April 27, 2017
A dean at a Chester County high school was placed on administrative leave after video surfaced this week of a heated exchange with pro-life demonstrators on campus.
The Downingtown Area School District confirmed Thursday an investigation is underway into the confrontation after classes ended at STEM Academy. The district became aware of the video Wednesday night and called it an "unfortunate situation."
"We do not condone or support the conduct expressed in the video and are deeply disappointed that this incident occurred," the district wrote in a statement. "His conduct does not represent the values of the school district or the respect we expect our employees to show for the civil rights of others."
The incident occurred Friday, April 21 on the sidewalk of the school as students were being dismissed.
According to NBC10, the argument was between Mr. Zach Ruff, the school's dean of academics, and teenaged members of Project Frontlines, a Christian activist network. Ruff appeared to be directing traffic when he engaged in a shouting match with teenagers displaying pro-life signs.
WARNING: The video contains explicit language.

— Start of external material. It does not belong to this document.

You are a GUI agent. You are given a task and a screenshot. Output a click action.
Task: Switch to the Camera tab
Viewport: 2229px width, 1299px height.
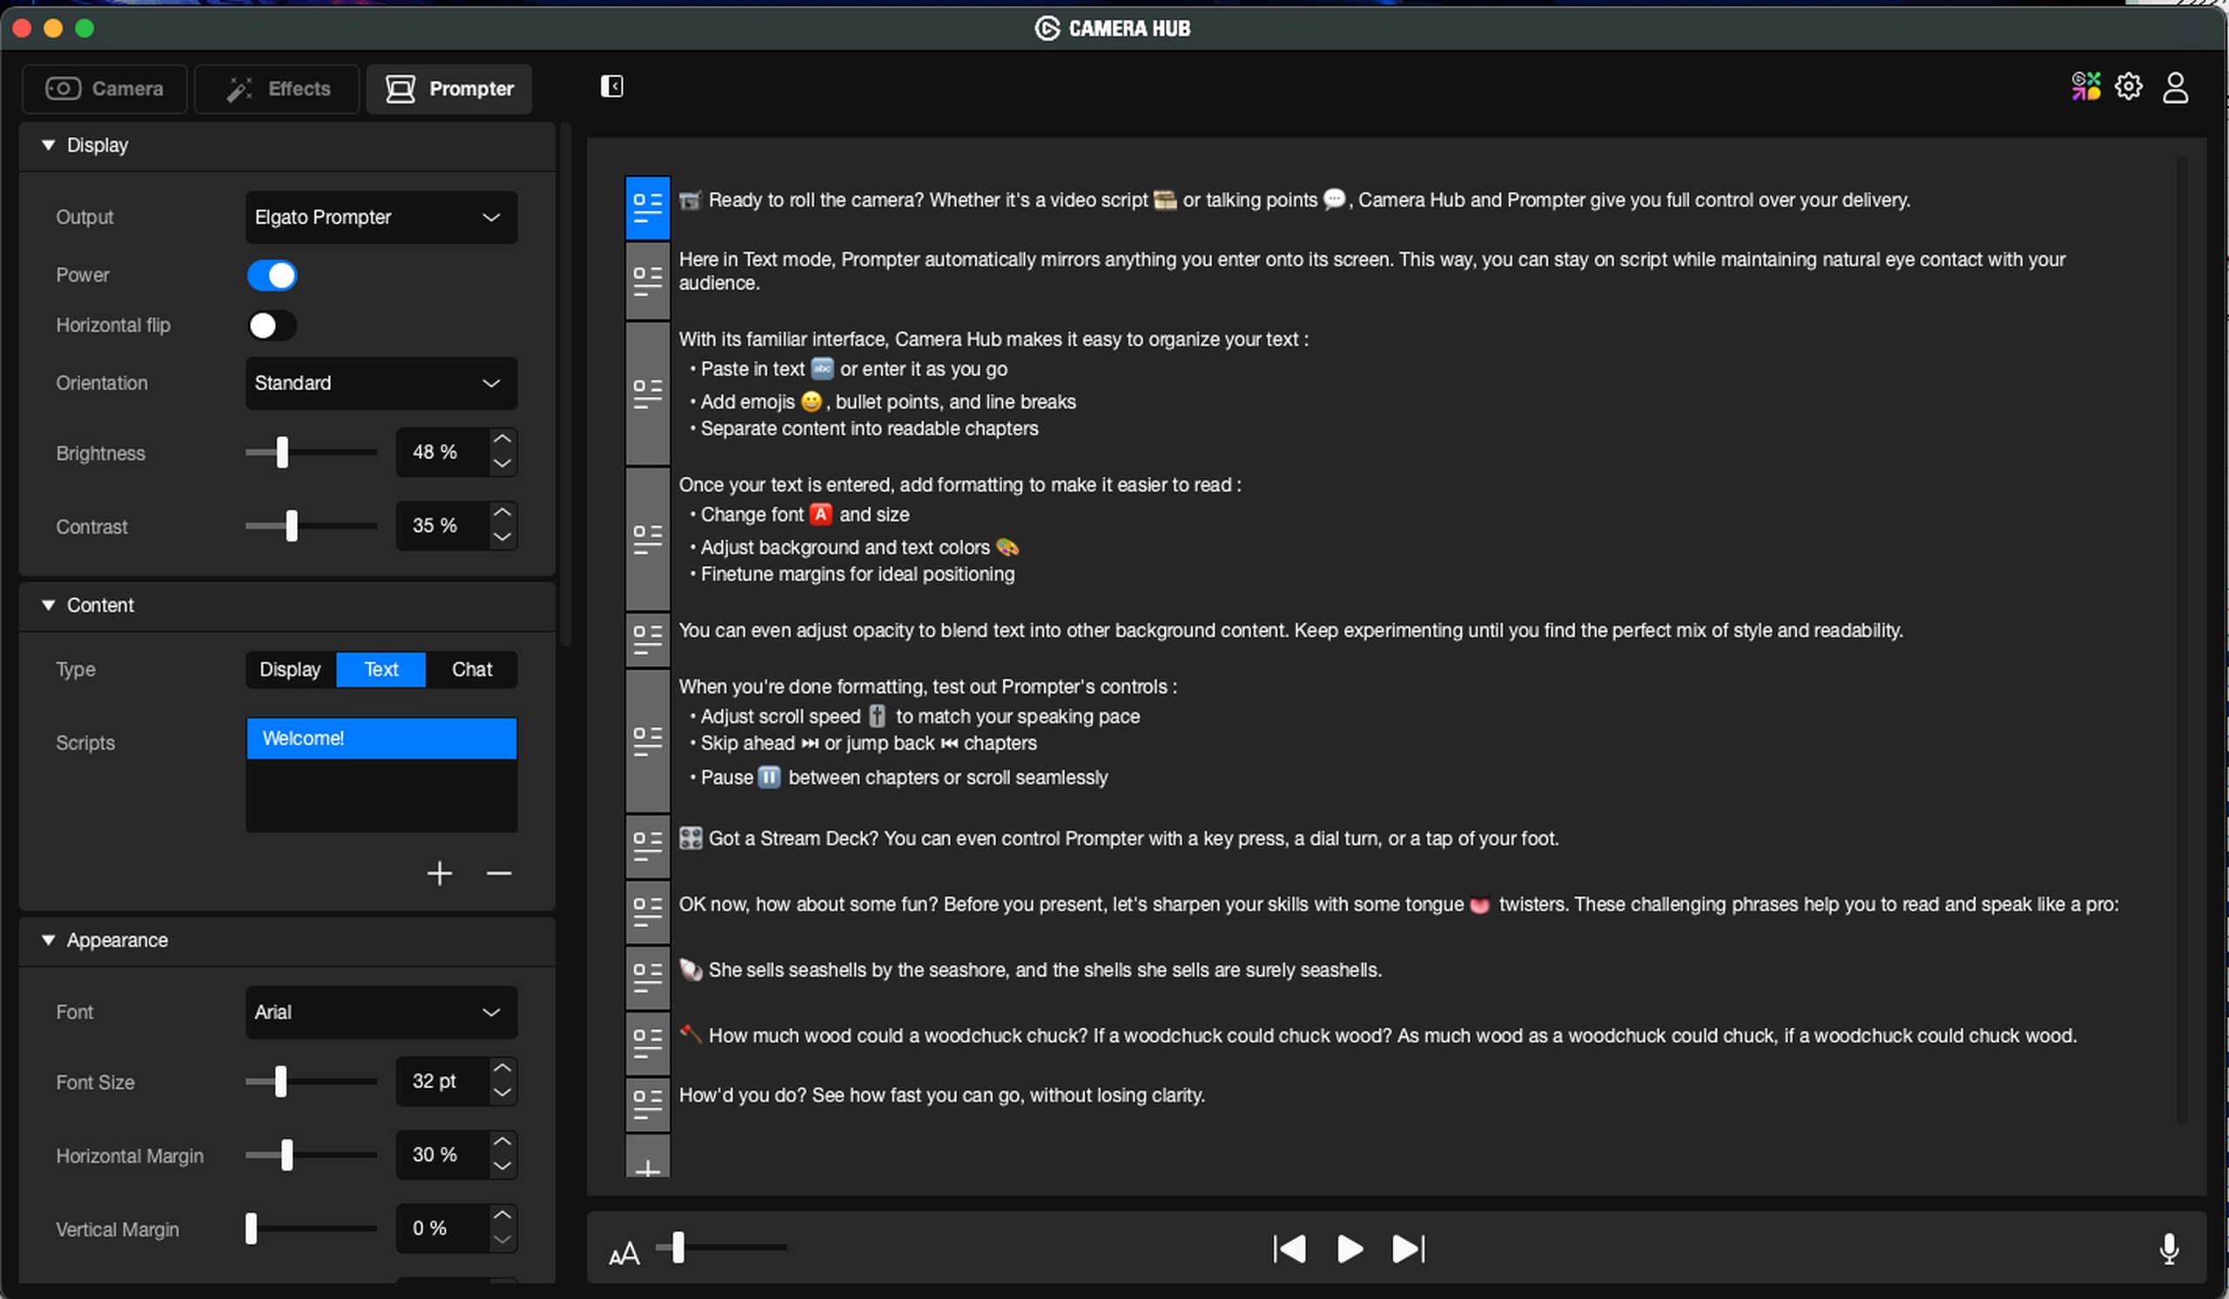(104, 88)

Social media users, who claimed to witness the confrontation, commented that the demonstrators were displaying graphic signs with photographs of aborted fetuses. However, the 18-minute video, which begins with Ruff approaching the teens, shows the group remained on the sidewalk and did not disrupt traffic. No footage is currently available to show what happened before Ruff confronted the group.

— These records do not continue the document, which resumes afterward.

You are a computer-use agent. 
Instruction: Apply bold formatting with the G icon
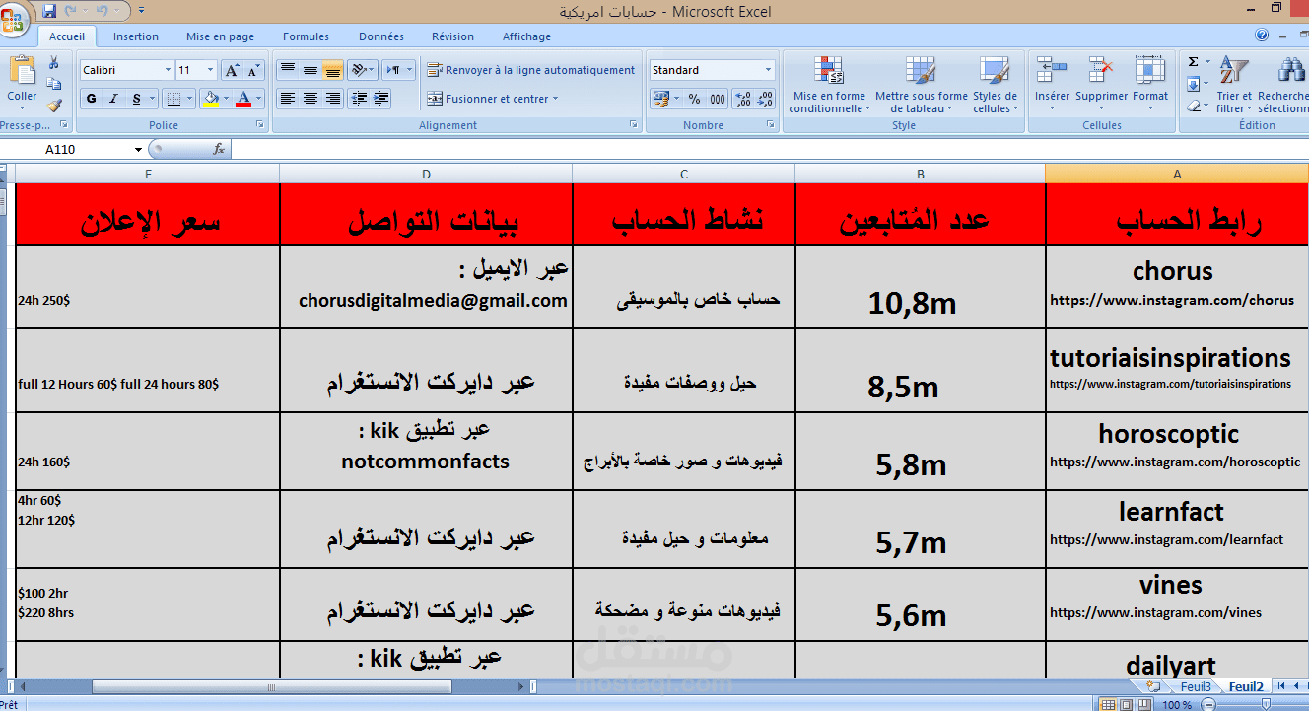click(91, 98)
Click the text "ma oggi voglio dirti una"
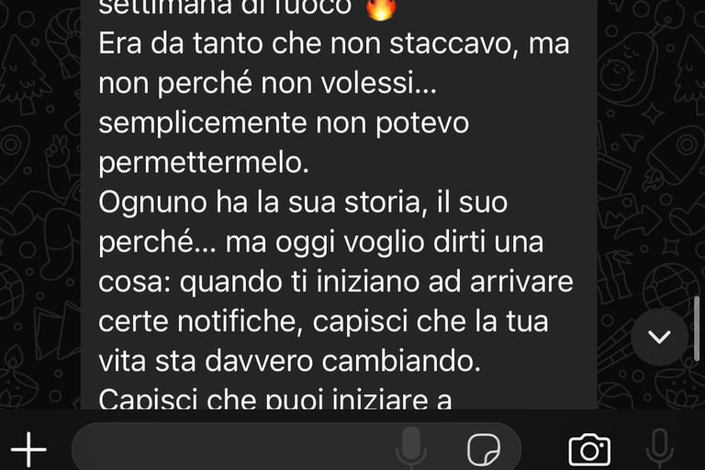 pyautogui.click(x=385, y=242)
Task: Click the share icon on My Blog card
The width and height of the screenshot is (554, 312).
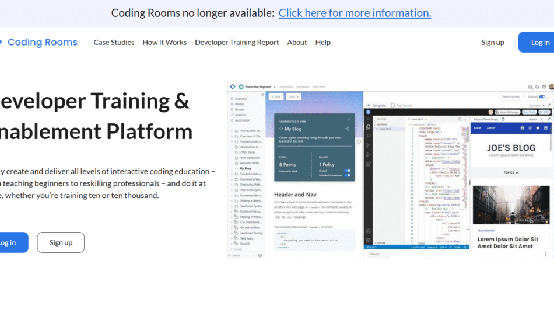Action: 347,129
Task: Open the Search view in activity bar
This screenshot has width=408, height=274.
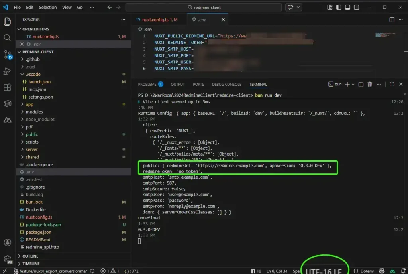Action: 7,38
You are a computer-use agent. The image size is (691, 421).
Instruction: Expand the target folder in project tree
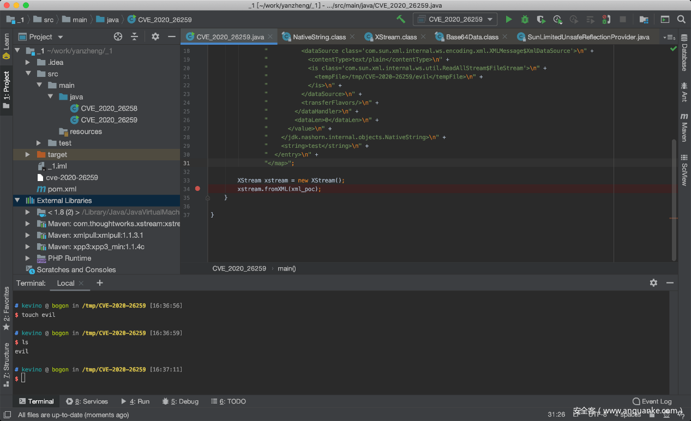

Comments on the district's Facebook page defended Ruff's actions and questioned why the demonstrators were allowed to be so close to the school building.
"This has now become a personnel matter and we must follow the policies and procedures that we have in place concerning staff issues. We truly apologize to all for the actions of this employee," the district's statement concluded.
According to the school's website, Ruff has been a teacher of 10 years at the STEM Academy is currently working on his Doctoral dissertation at Drexel University.